Talk it Through with a Stranger
There’s a line from Denzel Washington in Philadelphia that was something like, “Tell me as if I were a 7-year old.”
Can you boil down your work, personal, or even philosophical challenges or questions into a format that someone who’s not familiar with you or the work would understand? It’s harder than you think.
I can talk all day with my business partner about the most silly-but-important details of a project and he knows exactly what I’m talking about–and exactly what I should do. But I don’t have to explain my whole background or anything about the work. He knows all that. But I’m also getting something of biased opinion because he does know all of that.
I’m working in the lobby of a hotel today on a naming project. My mother-in-law asked me what I’m doing. How deep do I go? How much does she really want to know? She knows I’ve been in the naming business for a decade, but she’s always interested in what the projects are about. I figured I had five minutes of her attention before distractions like grandkids come back.
As I talked about the project in terms that someone unfamiliar with the project would best understand, I heard how I phrased things and the reasoning or rationale behind why we created certain names and learned from how I explained them to her.
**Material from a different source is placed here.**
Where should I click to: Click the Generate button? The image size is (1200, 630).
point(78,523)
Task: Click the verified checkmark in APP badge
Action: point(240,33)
Because explaining them to her isn’t too far from saying the same thing tomorrow to the client. Because although the client is familiar with the project, their colleagues are not–and he’s going to have to go to his colleagues and relate what we talked about. So I might as well make our thinking as easy to understand as possible.
Do you have elevator pitch ready? If not, work on it with strangers.
So yes, we can also talk more specifically with the client about the project in terms that only we would understand, but to get down to the equivalent of the “elevator pitch” of what our project is about is a difficult–and excellent–exercise.